The most valuable initiation time for anti-osteoporotic treatment (before or after the index fracture) in terms of lower mortality rates is not precise, with studies such as Behanova et al. [34] and Brozek et al. [19] showing that initiation after the index fracture is more effective than before the fracture. Although the studies presented included large numbers of patients, perhaps because of the low adherence and compliance, even more significant numbers are needed to validate the actual results.
The mechanism through which the BP treatment influences mortality is still poorly understood. The effects on the accelerated bone turnover [35], the anti-inflammatory effect [36], or the modulation of pro-inflammatory cytokines [37] have been stipulated as possible mechanisms.

4. Second Fracture

It is well known that a prevalent fragility fracture almost doubles the risk of a second fracture [2]. The high mortality associated with hip fracture is even higher in patients who suffer recurrent fractures [38]. A link between the lower mortality after hip fracture in patients with anti-osteoporotic treatment and subsequent lower risk of re-fracture was searched and investigated.

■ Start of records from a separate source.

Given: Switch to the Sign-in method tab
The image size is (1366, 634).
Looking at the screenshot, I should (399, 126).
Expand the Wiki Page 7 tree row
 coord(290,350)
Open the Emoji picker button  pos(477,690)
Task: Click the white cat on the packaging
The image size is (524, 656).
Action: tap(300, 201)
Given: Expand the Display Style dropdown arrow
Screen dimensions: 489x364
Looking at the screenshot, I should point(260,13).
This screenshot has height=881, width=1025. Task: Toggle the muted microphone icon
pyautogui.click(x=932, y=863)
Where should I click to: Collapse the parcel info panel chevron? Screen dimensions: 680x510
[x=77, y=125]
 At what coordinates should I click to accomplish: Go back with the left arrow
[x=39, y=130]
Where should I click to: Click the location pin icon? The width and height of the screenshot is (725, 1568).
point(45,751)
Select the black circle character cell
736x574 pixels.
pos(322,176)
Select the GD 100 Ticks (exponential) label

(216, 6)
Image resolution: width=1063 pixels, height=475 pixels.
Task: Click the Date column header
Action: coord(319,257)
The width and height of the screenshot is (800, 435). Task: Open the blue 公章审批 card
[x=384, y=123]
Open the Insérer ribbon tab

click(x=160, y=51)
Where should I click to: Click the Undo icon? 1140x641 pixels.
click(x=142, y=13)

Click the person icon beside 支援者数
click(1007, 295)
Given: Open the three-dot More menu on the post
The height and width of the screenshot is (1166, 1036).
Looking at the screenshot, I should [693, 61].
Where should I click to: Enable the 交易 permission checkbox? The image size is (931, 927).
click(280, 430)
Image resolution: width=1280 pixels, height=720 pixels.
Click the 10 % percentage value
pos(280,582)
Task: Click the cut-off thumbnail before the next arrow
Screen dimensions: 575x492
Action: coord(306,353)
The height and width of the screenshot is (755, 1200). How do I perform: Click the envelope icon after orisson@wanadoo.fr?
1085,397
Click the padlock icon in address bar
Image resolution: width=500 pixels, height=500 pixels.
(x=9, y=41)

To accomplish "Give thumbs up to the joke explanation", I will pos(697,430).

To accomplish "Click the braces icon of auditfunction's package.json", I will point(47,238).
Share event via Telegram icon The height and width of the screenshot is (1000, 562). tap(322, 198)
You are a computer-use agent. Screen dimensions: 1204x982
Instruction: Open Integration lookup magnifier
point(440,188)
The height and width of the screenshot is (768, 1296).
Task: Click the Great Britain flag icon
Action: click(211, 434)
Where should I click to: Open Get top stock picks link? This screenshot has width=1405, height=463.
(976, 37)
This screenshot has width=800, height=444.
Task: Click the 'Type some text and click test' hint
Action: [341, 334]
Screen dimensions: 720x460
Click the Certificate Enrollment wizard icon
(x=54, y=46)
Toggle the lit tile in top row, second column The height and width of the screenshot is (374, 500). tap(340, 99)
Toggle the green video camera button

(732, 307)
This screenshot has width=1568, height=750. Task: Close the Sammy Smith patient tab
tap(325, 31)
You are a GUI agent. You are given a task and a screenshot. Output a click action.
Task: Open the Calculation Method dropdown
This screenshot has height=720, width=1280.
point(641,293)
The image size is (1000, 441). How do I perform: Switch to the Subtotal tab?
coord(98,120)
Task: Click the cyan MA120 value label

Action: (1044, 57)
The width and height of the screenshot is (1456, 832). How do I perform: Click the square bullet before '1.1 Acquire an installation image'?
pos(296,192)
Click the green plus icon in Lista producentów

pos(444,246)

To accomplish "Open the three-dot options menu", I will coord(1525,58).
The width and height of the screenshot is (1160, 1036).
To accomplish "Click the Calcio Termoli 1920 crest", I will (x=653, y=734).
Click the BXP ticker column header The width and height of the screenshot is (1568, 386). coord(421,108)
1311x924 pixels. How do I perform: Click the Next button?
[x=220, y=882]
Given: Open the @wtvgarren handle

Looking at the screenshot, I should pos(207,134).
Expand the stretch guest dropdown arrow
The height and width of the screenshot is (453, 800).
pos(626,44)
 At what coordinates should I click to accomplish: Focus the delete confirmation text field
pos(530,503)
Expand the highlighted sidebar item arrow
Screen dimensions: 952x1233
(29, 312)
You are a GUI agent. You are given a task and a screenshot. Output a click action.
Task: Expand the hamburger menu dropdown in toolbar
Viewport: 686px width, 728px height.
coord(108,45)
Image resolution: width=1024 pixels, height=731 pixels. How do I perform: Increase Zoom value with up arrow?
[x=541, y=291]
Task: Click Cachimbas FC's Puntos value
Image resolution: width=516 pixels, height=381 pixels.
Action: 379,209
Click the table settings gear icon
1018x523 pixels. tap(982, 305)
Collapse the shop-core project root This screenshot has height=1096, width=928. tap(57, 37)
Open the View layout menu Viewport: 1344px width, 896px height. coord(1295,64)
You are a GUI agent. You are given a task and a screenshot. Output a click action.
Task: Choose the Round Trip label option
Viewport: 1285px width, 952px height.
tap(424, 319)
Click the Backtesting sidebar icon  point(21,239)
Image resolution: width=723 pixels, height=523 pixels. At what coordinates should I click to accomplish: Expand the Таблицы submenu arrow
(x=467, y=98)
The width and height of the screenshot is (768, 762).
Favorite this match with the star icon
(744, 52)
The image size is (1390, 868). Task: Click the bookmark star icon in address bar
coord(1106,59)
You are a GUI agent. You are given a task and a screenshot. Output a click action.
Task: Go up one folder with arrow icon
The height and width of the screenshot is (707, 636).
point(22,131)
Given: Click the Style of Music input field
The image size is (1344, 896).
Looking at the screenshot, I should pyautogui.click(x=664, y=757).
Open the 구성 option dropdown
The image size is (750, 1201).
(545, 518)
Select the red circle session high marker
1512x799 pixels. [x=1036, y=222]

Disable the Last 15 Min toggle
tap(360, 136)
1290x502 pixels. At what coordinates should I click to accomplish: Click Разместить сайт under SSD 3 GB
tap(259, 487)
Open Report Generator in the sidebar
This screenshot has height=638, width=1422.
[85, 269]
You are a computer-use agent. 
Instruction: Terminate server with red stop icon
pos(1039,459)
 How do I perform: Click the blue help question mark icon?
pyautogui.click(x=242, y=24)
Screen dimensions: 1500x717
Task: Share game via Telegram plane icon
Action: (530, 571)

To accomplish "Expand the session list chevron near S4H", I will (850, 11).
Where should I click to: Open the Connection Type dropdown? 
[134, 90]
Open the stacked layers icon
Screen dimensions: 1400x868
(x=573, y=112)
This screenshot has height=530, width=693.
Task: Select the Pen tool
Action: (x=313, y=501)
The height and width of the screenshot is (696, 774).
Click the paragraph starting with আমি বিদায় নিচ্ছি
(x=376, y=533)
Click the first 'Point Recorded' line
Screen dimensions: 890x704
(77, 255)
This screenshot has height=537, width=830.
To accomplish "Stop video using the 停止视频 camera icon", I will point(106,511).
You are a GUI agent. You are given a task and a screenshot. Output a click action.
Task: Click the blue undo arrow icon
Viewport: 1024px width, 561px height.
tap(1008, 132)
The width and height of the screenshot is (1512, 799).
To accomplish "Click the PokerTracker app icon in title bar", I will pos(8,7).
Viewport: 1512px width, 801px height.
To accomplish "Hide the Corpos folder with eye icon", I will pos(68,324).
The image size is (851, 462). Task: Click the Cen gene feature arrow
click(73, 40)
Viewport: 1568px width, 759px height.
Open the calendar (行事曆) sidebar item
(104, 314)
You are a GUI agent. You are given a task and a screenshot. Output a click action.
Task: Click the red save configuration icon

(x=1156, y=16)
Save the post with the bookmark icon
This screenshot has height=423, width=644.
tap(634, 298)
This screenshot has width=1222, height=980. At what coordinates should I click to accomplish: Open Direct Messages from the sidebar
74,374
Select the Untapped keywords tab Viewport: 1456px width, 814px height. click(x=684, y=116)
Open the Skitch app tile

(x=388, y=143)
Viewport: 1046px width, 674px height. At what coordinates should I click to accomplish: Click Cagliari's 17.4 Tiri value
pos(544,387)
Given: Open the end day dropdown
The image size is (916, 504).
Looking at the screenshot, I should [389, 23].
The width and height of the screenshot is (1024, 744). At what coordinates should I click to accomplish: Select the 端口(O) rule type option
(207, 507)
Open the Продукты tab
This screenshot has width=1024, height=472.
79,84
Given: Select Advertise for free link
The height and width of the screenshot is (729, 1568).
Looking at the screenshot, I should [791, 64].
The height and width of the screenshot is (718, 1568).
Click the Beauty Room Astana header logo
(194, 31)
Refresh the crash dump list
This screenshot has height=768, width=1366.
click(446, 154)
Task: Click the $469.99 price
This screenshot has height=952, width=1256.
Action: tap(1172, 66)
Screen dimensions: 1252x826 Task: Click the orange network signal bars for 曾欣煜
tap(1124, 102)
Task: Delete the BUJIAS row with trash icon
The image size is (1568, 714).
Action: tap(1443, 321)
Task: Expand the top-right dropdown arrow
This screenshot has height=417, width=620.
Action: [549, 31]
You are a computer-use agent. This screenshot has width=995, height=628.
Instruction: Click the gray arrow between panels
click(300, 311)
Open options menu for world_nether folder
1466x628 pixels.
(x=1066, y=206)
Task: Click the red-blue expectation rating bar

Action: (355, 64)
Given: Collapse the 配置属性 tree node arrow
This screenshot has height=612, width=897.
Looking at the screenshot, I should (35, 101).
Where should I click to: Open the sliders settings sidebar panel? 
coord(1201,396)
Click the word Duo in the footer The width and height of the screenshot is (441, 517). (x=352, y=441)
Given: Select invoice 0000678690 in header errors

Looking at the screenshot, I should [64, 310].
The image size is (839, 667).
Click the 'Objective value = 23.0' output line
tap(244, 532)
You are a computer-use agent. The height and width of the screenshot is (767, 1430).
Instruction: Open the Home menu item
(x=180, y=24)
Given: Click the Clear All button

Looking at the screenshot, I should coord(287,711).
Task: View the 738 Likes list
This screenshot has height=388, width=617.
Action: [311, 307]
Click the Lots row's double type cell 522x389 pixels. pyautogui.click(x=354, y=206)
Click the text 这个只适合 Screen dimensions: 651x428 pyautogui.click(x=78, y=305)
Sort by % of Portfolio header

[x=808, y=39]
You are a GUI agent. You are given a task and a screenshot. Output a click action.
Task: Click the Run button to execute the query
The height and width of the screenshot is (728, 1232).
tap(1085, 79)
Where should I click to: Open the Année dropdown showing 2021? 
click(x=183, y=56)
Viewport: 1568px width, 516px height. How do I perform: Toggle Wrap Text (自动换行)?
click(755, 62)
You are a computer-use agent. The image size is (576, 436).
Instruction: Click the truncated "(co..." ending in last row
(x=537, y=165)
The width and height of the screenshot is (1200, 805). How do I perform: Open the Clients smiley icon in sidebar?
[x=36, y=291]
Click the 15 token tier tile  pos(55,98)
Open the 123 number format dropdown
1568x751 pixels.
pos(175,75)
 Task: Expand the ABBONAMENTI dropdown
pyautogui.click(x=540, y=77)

After eight years of follow-up, a prospective cohort study found a lower risk for subsequent fractures (HR 0.60, 0.49–0.73) in treated patients included in Fracture Liaison Services (FLS). Other medical interventions included in addition to anti-osteoporotic treatment can explain in part this association [39]. The FLS implementation was not correlated with a decreased risk of second fractures [40]. All new fractures were recorded in patients not treated in a group multicenter prospective study that investigated the results of implementing FLS in Greece [41].

Another population-based cohort study [42] that included 88,320 hip fracture patients found a statistically significant correlation between re-fracture rate and alendronate treatment, also related to the medication possession ratio (MPR).

Although new data showed that anti-osteoporotic treatment does not have an effect on mortality in osteoporotic patients [26], data regarding only hip fracture patients are still scarce and insufficient. The excess mortality in hip fracture patients [43] compared to osteoporotic individuals without fracture is an important argument to continue the research for possible beneficial effects for this category. The increased trends of hip fracture incidence worldwide [44] and the relatively unchanged mortality rates in the last few decades [5] in hip fracture patients further necessitate the search for possible treatment benefits.